3 posts tagged with "data-query"

Query Cloud Trail and DNS resolver logs with Data Query

May 29, 2026 · 6 min read

Cloud Engineer

In production environments, logs are reference data for troubleshooting incidents and reviewing security. However, storing logs is not enough. To analyze operational issues and identify causes, you must be able to query the data quickly with the conditions you need. For logs that are repeatedly used for audits and diagnostics, it is especially important to consider the storage location, file structure, and query method from the beginning.

The two newly added tutorials explain how to use Data Catalog and Data Query to query and analyze operational logs stored in Object Storage with SQL.

Both documents use the same data analysis architecture, but they focus on different operational scenarios. One covers security auditing and change tracking based on user activity and resource change history. The other covers network diagnostics based on DNS query flows inside a VPC. Accordingly, the target logs are Cloud Trail logs and DNS resolver query logs.

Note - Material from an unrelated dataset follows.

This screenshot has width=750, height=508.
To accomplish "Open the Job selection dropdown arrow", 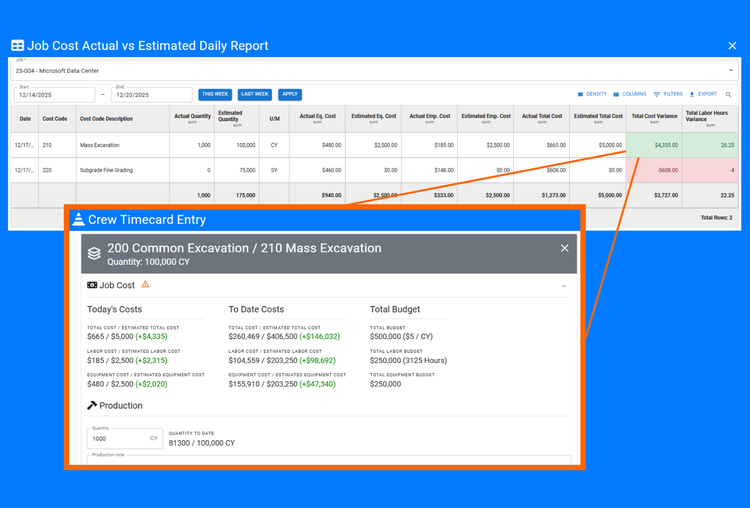I will 731,70.
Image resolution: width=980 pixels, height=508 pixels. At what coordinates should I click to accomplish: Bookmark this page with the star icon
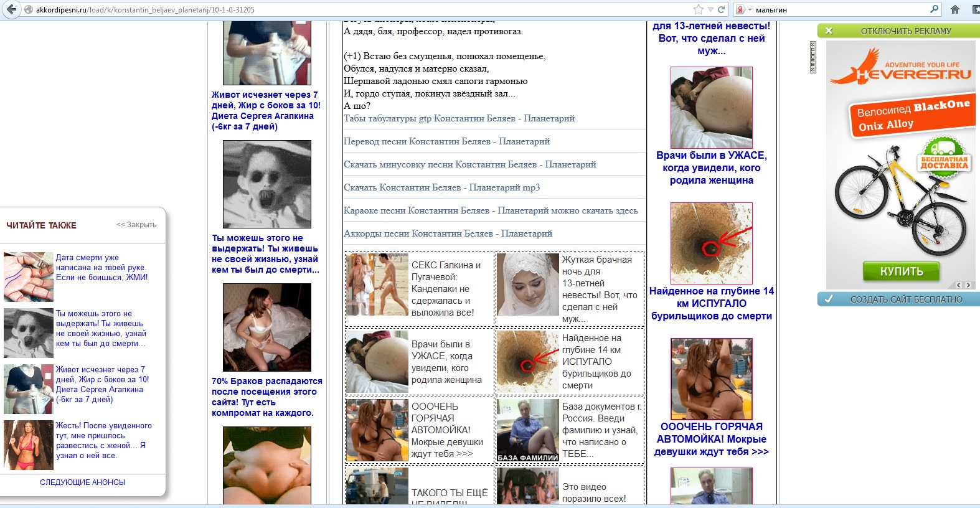[699, 9]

Operational log storage -> Object Storage -> Data Catalog -> Data Query

Although the logs being analyzed are different, the workflow is the same: store logs in Object Storage, configure table metadata in Data Catalog, and query the data with SQL in Data Query.

This post looks at when each log is useful and how to analyze operational logs with SQL.

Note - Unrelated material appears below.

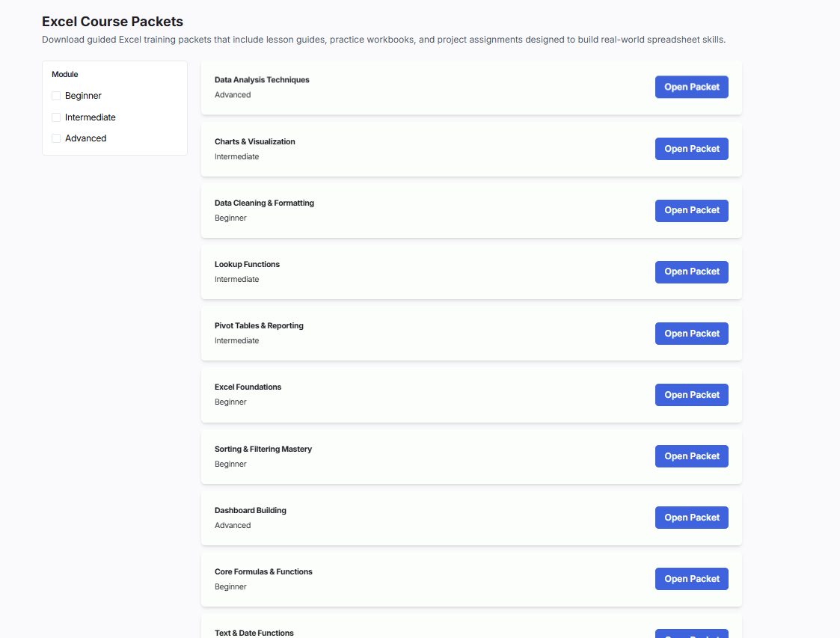Select the Pivot Tables & Reporting title
The height and width of the screenshot is (638, 840).
pyautogui.click(x=259, y=325)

Cloud Trail logs: Reference data for checking resource change history

Cloud Trail records user activity and resource operation history in KakaoCloud as events. For example, you can check when a specific user logged in, which resources were created or modified, and which service generated an event. When these logs are connected to Data Query, you can answer common security audit and history tracking questions with SQL.

Which user changed which resource on a specific date?
Is there any operation history for a specific service or IP address?
Did create, update, or delete events occur for a specific resource?

The Query Cloud Trail logs with Data Query tutorial explains how to store Cloud Trail logs in gz format in Object Storage and configure Data Catalog and Data Query based on the project_event and domain_event paths. In this workflow, it is important to use partition columns such as date_id and hour_id as query conditions so that you only query the required period.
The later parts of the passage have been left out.